What is the future of M&E in Uganda?

The future is very bright. Uganda is on the path to stronger engagements in Evaluation. A number of initiatives are in place, a number of Universities have specialized training in monitoring and evaluation, existence of the Uganda Evaluation Association which provides a platform for Ugandan evaluators to network and build capacity, the national M and E policy for the public sector which calls for undertaking and utilization of evaluation in the public sector, the Government Evaluation Facility (GEF) which is a repository for evaluation studies, existence of a monitoring and evaluation strategy for the National Development Plan II, functional M and E Technical Working Group, a leading agency for M and E in Uganda under the Office of the prime minister, and much more in private sector.

In your opinion, do you believe embracing M&E will greatly contribute to the fight against corruption in Public Sector Organisations (PSOs)? If yes, how will it enable that?

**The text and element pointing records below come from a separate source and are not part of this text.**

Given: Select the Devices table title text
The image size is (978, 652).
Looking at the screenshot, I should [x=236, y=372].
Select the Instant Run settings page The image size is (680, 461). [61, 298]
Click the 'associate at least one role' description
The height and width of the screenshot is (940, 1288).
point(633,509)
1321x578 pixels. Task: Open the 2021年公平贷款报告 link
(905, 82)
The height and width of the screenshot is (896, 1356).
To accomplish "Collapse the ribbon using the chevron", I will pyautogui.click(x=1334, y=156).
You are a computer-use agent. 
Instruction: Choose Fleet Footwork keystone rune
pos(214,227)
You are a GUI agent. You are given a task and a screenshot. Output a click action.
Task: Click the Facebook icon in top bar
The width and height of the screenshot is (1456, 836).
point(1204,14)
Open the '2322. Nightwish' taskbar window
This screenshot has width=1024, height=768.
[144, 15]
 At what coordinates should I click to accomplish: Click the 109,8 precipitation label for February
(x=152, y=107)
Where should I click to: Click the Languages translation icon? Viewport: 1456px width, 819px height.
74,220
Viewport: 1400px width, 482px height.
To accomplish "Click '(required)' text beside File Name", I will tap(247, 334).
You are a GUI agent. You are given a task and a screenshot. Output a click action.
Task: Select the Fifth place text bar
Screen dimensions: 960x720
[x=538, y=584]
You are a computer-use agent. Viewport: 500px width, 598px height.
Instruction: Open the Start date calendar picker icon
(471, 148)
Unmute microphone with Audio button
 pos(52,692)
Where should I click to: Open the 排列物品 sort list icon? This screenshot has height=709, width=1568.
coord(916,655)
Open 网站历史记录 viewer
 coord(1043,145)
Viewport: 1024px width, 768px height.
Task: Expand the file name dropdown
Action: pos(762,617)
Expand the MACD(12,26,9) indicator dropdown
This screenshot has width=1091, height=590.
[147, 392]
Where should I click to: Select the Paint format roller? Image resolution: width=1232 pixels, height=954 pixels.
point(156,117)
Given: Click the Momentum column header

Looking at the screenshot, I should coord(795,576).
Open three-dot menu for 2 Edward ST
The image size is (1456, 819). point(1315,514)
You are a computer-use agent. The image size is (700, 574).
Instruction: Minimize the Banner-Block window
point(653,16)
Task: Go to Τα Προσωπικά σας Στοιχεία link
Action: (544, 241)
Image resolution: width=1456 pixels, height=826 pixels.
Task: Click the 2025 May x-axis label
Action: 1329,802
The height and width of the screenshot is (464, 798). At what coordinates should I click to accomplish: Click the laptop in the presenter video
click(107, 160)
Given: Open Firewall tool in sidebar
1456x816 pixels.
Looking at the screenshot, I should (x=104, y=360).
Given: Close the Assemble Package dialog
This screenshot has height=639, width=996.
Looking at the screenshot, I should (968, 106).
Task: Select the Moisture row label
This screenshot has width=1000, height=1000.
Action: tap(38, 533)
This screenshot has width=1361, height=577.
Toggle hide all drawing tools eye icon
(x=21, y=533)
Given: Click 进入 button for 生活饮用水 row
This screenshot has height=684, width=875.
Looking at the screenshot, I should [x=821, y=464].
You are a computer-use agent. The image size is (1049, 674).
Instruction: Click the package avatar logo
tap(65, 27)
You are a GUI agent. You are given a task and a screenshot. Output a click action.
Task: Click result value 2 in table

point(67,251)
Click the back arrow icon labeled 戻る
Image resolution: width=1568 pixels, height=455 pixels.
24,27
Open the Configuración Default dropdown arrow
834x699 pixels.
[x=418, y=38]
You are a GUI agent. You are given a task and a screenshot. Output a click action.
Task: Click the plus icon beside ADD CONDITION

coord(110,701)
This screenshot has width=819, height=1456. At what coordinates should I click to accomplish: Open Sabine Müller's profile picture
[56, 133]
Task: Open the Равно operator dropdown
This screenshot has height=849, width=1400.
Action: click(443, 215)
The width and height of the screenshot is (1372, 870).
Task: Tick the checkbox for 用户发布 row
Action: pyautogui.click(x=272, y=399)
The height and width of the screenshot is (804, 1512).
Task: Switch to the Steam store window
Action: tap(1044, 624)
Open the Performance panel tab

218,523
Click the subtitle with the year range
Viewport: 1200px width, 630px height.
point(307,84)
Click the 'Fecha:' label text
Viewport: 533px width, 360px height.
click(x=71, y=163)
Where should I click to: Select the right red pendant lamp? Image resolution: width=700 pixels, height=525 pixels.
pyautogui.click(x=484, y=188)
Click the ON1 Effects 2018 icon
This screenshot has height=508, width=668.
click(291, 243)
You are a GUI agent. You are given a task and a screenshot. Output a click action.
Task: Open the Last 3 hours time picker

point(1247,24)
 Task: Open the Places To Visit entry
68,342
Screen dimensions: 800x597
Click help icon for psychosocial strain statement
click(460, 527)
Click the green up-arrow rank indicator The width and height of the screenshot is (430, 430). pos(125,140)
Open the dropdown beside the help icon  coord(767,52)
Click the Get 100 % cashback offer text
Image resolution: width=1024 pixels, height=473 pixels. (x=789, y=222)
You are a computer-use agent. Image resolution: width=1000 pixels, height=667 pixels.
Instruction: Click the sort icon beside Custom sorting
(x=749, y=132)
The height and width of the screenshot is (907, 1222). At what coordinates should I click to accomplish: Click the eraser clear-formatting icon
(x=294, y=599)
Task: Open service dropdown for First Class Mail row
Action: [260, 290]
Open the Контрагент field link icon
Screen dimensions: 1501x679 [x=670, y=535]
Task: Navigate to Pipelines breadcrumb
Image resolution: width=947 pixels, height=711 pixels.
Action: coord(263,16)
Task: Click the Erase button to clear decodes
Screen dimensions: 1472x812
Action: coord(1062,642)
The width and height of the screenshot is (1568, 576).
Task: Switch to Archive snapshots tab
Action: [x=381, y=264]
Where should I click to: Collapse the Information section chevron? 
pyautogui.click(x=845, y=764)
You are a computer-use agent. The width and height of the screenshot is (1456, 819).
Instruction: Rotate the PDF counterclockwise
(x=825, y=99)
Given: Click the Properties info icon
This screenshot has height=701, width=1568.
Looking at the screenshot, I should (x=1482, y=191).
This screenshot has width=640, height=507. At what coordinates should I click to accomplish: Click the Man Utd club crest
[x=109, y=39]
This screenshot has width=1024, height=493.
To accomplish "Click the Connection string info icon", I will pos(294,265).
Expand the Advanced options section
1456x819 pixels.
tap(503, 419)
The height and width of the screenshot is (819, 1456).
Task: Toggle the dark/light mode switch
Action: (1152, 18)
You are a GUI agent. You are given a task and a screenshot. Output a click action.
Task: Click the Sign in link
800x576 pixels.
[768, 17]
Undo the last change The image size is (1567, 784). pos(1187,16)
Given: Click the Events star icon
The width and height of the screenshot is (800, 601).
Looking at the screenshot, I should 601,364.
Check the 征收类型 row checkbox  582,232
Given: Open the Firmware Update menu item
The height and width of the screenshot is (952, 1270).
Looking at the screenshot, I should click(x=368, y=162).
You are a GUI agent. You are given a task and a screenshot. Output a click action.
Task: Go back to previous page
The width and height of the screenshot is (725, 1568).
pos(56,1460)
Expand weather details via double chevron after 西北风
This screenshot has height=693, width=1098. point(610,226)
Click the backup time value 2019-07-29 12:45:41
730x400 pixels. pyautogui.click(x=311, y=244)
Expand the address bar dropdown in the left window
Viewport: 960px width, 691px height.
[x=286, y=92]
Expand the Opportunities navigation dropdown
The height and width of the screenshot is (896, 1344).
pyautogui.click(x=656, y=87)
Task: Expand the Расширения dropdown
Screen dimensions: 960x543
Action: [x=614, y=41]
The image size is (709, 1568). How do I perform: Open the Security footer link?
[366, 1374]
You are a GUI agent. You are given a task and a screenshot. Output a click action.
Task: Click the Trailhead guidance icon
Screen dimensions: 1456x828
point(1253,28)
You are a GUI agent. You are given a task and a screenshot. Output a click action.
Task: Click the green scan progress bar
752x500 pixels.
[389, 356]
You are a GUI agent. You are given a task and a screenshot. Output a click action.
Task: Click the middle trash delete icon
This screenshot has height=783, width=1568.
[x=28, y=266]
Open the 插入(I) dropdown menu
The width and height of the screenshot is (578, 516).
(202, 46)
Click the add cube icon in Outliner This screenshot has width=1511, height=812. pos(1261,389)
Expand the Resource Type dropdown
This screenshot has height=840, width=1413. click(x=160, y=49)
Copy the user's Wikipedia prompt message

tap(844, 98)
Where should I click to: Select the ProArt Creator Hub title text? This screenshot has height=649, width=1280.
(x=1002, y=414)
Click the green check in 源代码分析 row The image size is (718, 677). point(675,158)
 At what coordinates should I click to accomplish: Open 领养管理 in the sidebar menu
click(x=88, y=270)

Yes, I believe so. Monitoring and Evaluation facilitates continuous tracking of set targets in terms of resources, timelines, quality, quantity and beneficiary groups. With strong evaluations in Public Sector Organizations, leakage of resources will be minimized. A good example is the “my budget” a budget monitoring tool under the Ministry of Finance, Planning and Economic Development. Now you can track up to to the last coin sent to the primary school in your neighborhood.

Tell us how you manage to balance work, family alongside other responsibilities.

Talk about it, balancing the life wheel doesn’t come easy. I try to manage my time well, my day starts early with dropping my children at school, attending morning prayer altars at office, then I write-up my to do list and try to achieve atleast 70% by close of day. I use Kampala jam to do some reading or typing some work especially conference papers. I use office gym three times a week in the evenings. I try to make my Sundays no go for other issues, so that I can have time with God and my children. Sometimes I have to work late or early morning. My husband is very helpful with the children when my plate gets full. I am glad I can manage.

What’s your philosophy in life?

I can do all things through Christ who strengthens me. I am blessed to be a blessing; whatever I can do for others I do it with a smile. I am a Social Worker first before anything else, everyone deserves fairness, equity and justice.

What message would you give to your fellow students interested in pursuing a career in M&E?

There is so much demand for evaluation in both public and private sectors. The potential in the field is so huge which we to raise up and embrace it. While in the past we have survived on guesswork, we now have an opportunity to develop ourselves professionally through specialized M and E trainings and joining professional associations. The choice to pursue a career in M and E is definitely a right one, and the time is now.